Deux mille catties, c’est un peu juste. Plusieurs de mes supérieurs doivent en prendre. Quant à la maturité, il n’y a pas d’exigences strictes, car je dois aussi en réserver un lot pour l’exportation.

»

Shen Wuqiu fut quelque peu surpris : « Exporter ? Exporter des baies de myrte, le coût doit être très élevé ? »

M. Zhang a déclaré nonchalamment : « Le coût n'est pas négligeable, mais le prix à l'exportation ne l'est pas non plus. En fin de compte, si l'on n'a pas peur des difficultés, on peut tout de même réaliser un bénéfice. »

Shen Wuqiu : « N'est-ce pas compliqué avec les douanes ? »

M. Zhang a répondu avec enthousiasme : « Je ne le savais pas auparavant, mais il semble que le pays ait ouvert cette année un grand nombre de voies vertes pour les exportations de fruits, y compris les baies de myrte. »

Shen Wuqiu réfléchit quelques secondes : « Quand en avez-vous besoin ? Nous avons déjà précommandé 800 jin pour demain. »

M. Zhang réfléchit un instant et demanda : « Combien de myrtes vous reste-t-il dans tout votre verger de myrtes ? »

Shen Wuqiu : « Je ne peux vous donner qu'une estimation approximative. Vu les conditions météorologiques récentes, cela pourrait probablement durer encore une semaine environ. »

M. Zhang : « Très bien, je ne suis pas gourmand. Mettez simplement de côté les quantités pour demain et après-demain. »

C'était le plan de Shen Wuqiu. « Merci de votre compréhension et de votre soutien. »

M. Zhang : « Si j'avais su que cela se produirait, j'aurais dû en commander davantage avant-hier. Franchement, vos baies de myrte sont excellentes. Ma femme en raffole. Elle est si âgée, et pourtant elle est toujours aussi gourmande. Elle a mal aux dents à force d'en manger, mais elle en redemande. »

Shen Wuqiu laissa échapper un petit rire, pensant que cette Mme Zhang devait être un peu simplette, tout comme un certain chat.

Après avoir échangé quelques mots supplémentaires, Shen Wuqiu a raccroché.

À peine avait-elle raccroché qu'elle entendit Su Yunzhi dire au père de Shen : « Lingyu a encore oublié d'apporter le poisson séché qu'elle devait prendre. Puisqu'il n'y a rien d'autre, pourquoi ne pas le lui apporter ? »

Ces derniers jours, Zheng Xinghe a rendu visite à la famille Shen à de nombreuses reprises. Après s'être enregistré, il accompagne son père travailler dans le verger de myrtes, ce qui lui vaut de nombreux éloges de la part des aînés de la famille.

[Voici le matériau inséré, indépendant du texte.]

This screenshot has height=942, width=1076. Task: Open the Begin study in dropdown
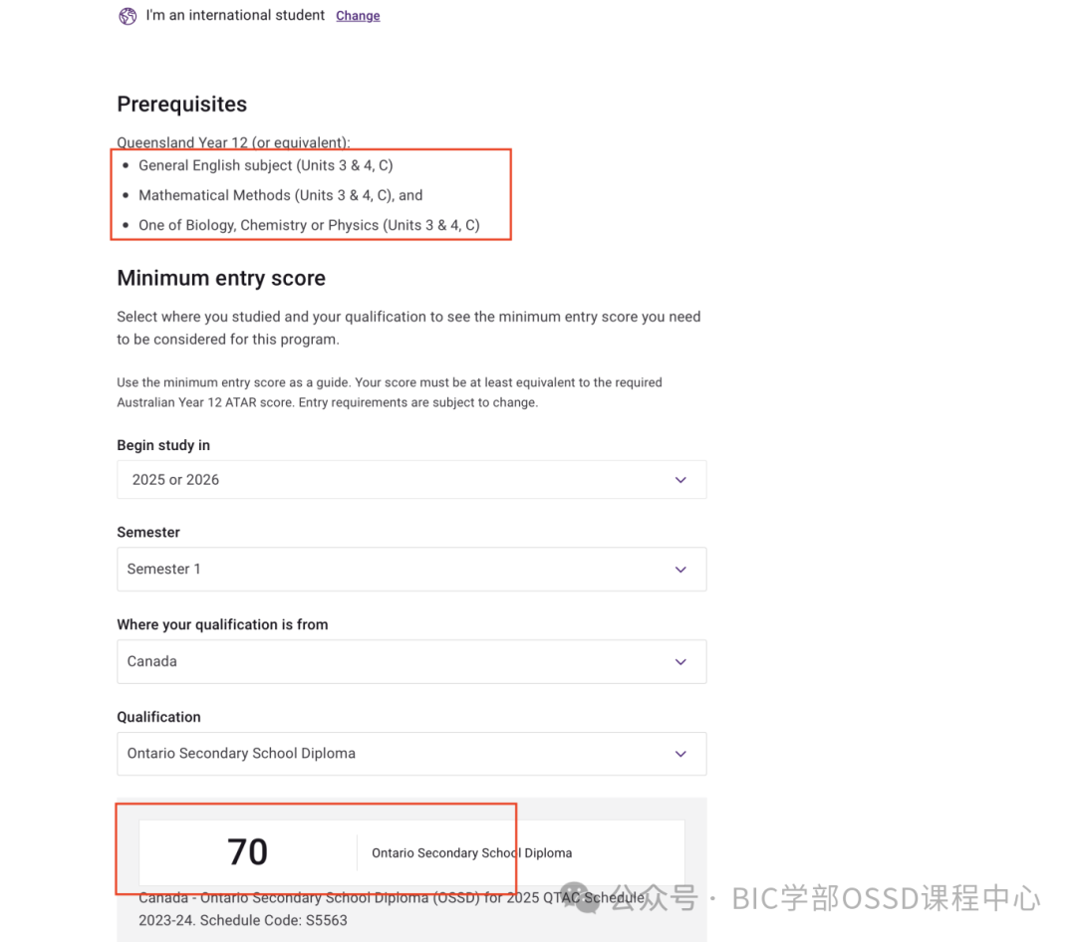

Gu Lingyu refusait de le laisser être le seul à essayer de gagner les faveurs du peuple ; aussi, comme si elle était en compétition avec lui, elle entraîna Zhao Jiujiu en haut de la montagne pour se joindre aux festivités au lever du jour.

M. Shen était allongé sur le canapé, refusant de bouger. La veille, il avait refusé d'admettre son âge et était allé donner un coup de main au verger de myrtes jusqu'au soir. Aujourd'hui, il avait mal au dos et aux jambes et n'avait guère envie de faire des courses. « De toute façon, je serai de retour à midi. Que je mange ici ou non, ça ne change rien. »

Su Yunzhi : « Cette petite fille grandit encore. Elle n'a pas touché aux crêpes aux œufs que j'ai préparées ce matin. Elle doit avoir faim après avoir travaillé toute la matinée. »

En entendant cela, Shen Wuqiu prit le récipient contenant du poisson séché des mains de Su Yunzhi et dit : « Je le prends. »

M. Shen fronça immédiatement les sourcils et dit : « Comment allez-vous lui livrer ? Elle est tellement enceinte, ce n'est pas facile pour elle de conduire. »

Shen Wuqiu dit : « J'irai à pied. Ce n'est pas loin, ça ne prendra même pas une demi-heure. De toute façon, il est encore tôt et il fait frais, alors je vais juste faire un tour. Je peux aussi aller parler à l'oncle Zheng de la commande du patron Zhang. »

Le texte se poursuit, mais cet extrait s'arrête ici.